John Marshall

Professor of Ocean and Climate Science

Residual Overturning Circulation and Associated Water-Mass Transformation in the East/Japan Sea

Residual Overturning Circulation and Associated Water-Mass Transformation in the East/Japan Sea.

(Kim, Y., Song, H., Han, K., An, S., Park, y., and Marshall, J.), Journal of Physical Oceanography, vol. 55, no. 5, pp. pages, 2025.

Abstract

The East/Japan Sea (EJS), a marginal sea in the northwest Pacific, has marked isopycnal slopes, especially during winter, implying a store of potential energy available for baroclinic instability and hence, perhaps, a significant role for eddy processes in shaping the residual (mean plus eddy) overturning circulation. Here, for the first time, we compute the residual overturning circulation in the EJS in a high-resolution simulation and relate it to water-mass transformation processes due to air–sea fluxes and interior mixing. A sizable eddy-driven circulation is indeed found in the vicinity of tilted isopycnals.
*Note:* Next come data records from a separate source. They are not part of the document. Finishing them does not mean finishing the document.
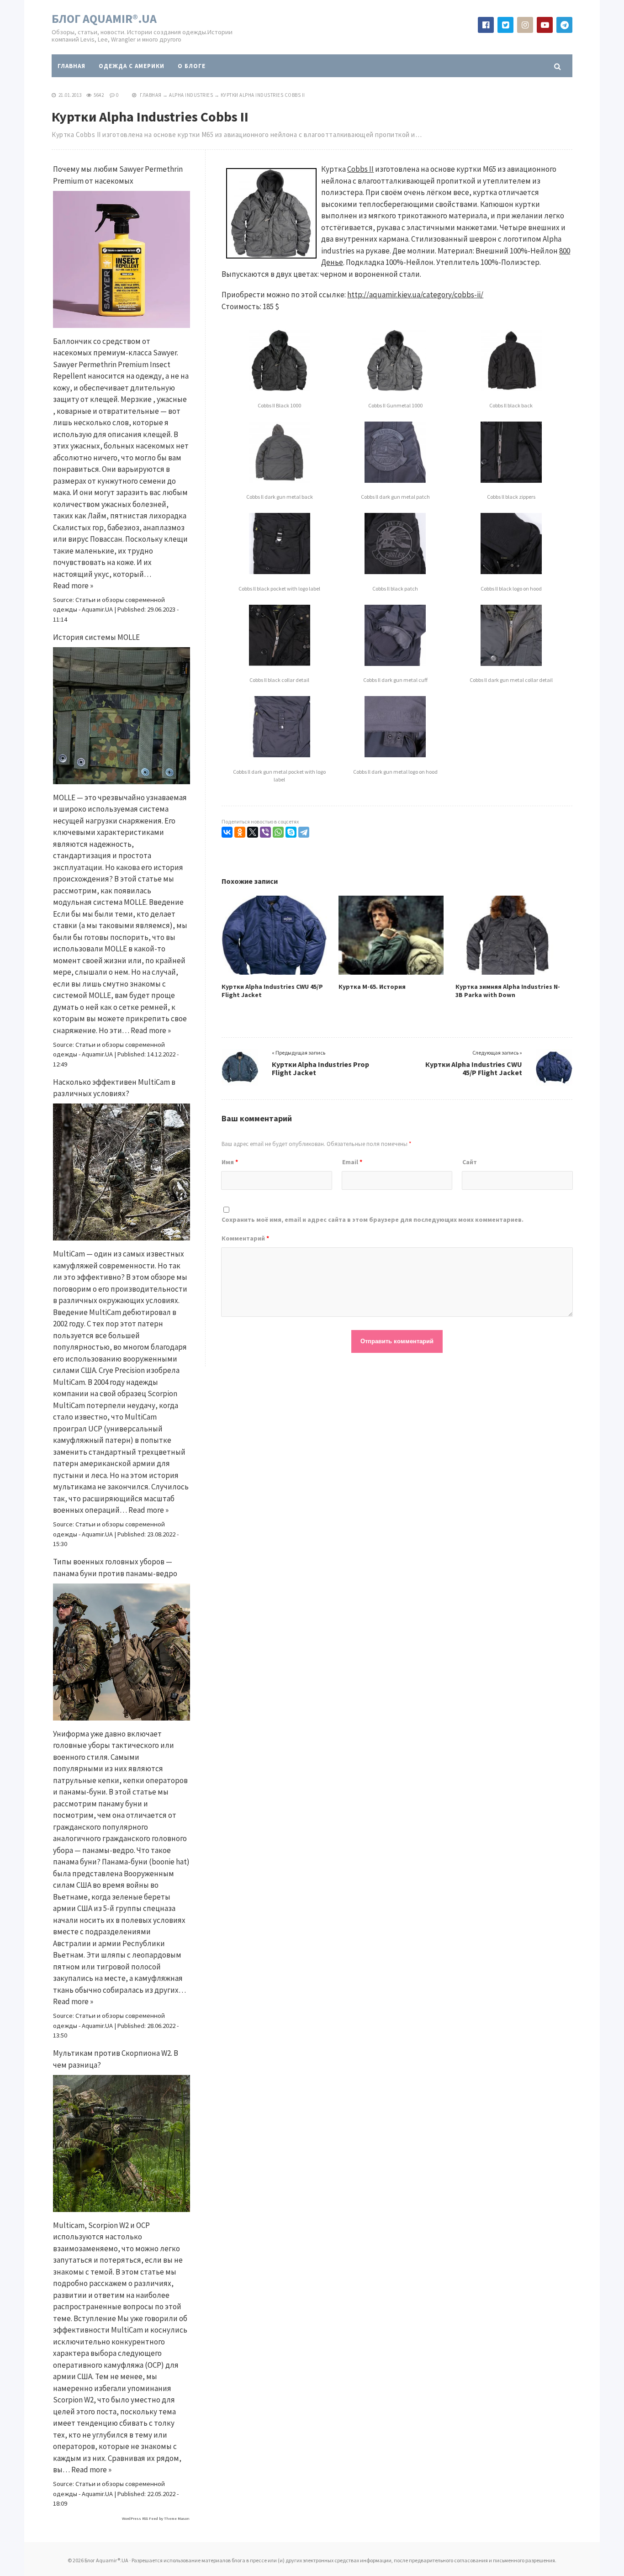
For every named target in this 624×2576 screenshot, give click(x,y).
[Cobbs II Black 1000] (279, 392)
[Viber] (265, 832)
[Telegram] (303, 832)
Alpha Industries (191, 95)
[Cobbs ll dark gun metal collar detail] (511, 667)
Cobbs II (360, 169)
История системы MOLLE (96, 637)
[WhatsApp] (278, 832)
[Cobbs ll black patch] (395, 575)
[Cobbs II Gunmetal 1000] (395, 392)
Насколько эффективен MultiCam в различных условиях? (114, 1088)
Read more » (73, 586)
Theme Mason (177, 2518)
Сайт (469, 1162)
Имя (230, 1162)
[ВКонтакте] (227, 832)
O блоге (192, 66)
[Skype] (291, 832)
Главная (71, 66)
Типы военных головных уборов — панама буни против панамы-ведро (115, 1567)
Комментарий (245, 1238)
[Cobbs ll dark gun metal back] (279, 484)
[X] (252, 832)
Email (352, 1162)
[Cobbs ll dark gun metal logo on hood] (395, 758)
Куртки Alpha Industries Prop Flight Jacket (320, 1068)
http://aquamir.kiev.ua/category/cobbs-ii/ (415, 295)
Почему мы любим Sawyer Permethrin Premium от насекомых (118, 175)
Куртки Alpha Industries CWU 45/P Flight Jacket (473, 1068)
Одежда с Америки (131, 66)
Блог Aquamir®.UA (104, 18)
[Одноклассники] (239, 832)
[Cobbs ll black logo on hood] (511, 575)
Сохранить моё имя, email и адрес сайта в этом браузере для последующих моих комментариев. (373, 1219)
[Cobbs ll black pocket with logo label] (279, 575)
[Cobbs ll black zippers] (511, 484)
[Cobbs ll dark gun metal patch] (395, 484)
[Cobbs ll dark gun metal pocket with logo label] (279, 758)
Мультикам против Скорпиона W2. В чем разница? (115, 2059)
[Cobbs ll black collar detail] (279, 667)
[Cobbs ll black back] (511, 392)
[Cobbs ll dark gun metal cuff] (395, 667)
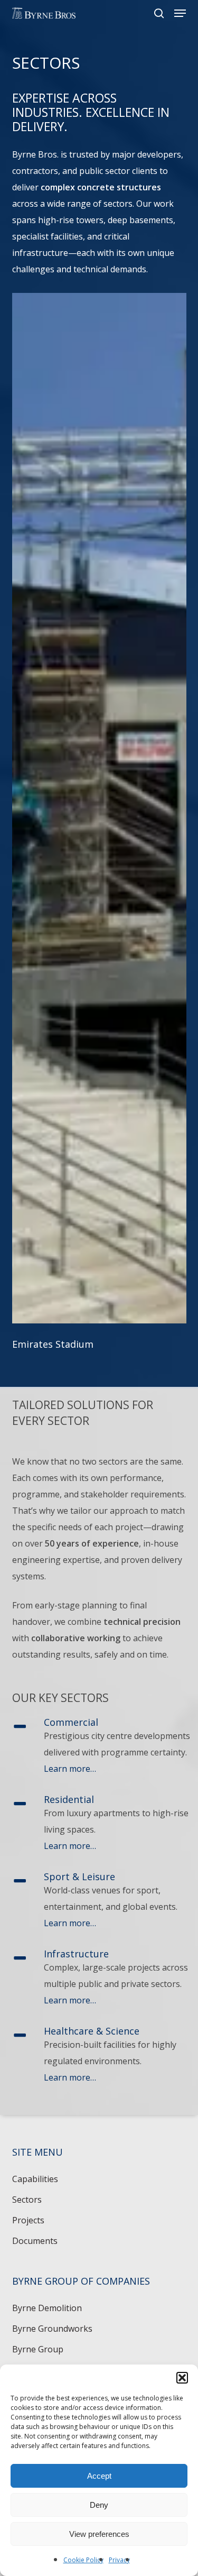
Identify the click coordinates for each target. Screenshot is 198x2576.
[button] (182, 2377)
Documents (35, 2241)
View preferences (99, 2533)
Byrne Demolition (47, 2308)
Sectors (27, 2199)
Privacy (119, 2559)
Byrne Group (37, 2349)
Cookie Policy (83, 2559)
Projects (28, 2220)
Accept (99, 2475)
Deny (99, 2504)
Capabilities (35, 2179)
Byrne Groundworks (52, 2328)
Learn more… (70, 1768)
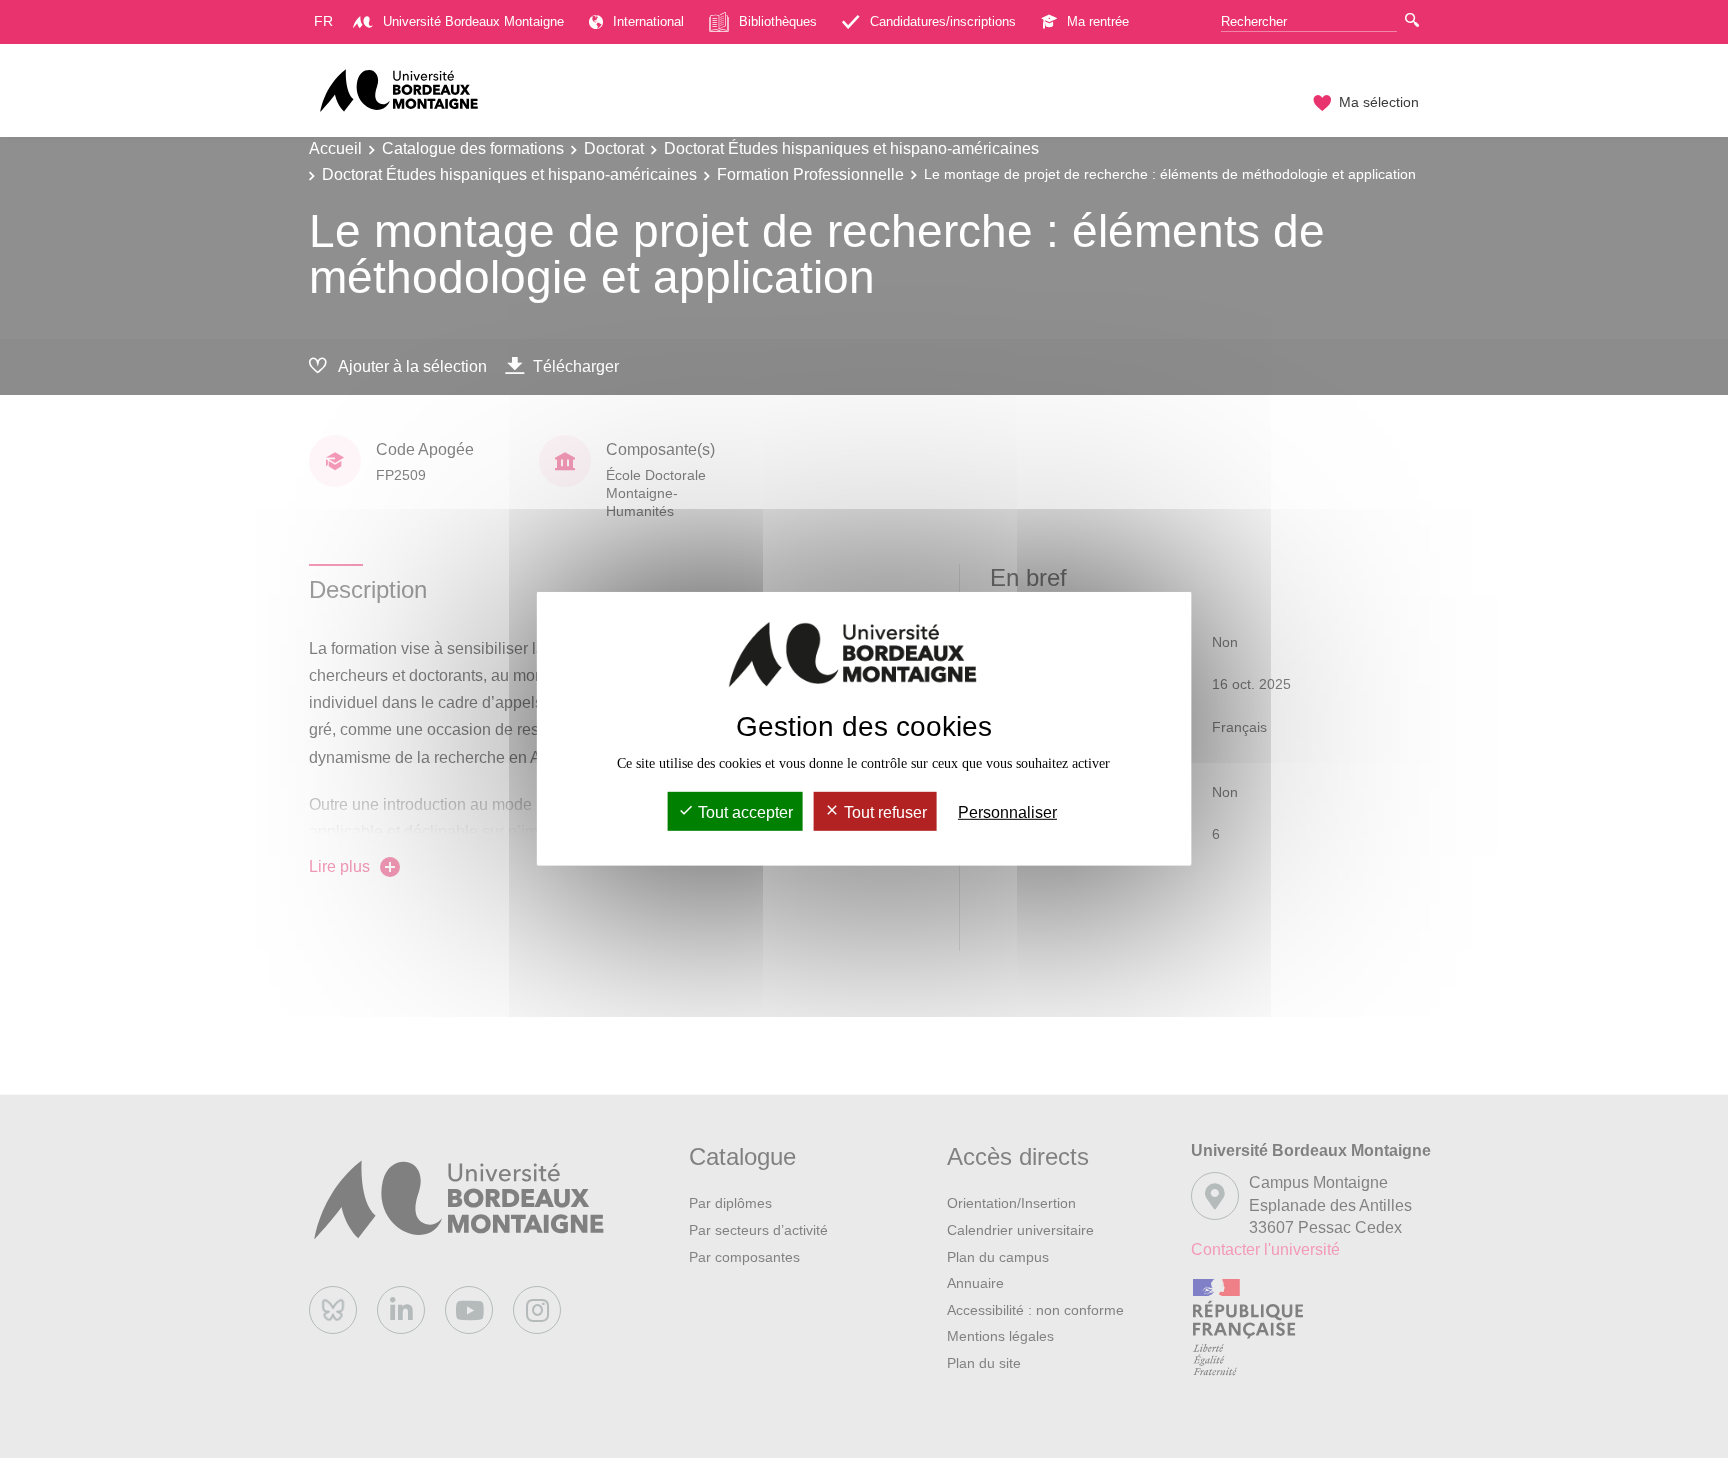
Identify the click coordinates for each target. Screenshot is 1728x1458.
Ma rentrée (1098, 21)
Wintertime surface buoyancy loss facilitates a volume flux toward higher-density classes, with latent heat loss being the main contributor and sensible heat loss also playing a role. The densification of northward subsurface flow is associated with diapycnal mixing. The water-mass formation rate, derived from the transformation rate, identifies upwelling and downwelling to the south and north of the subpolar front near 39.5°N, respectively, consistent with the broad pattern of residual overturning circulation.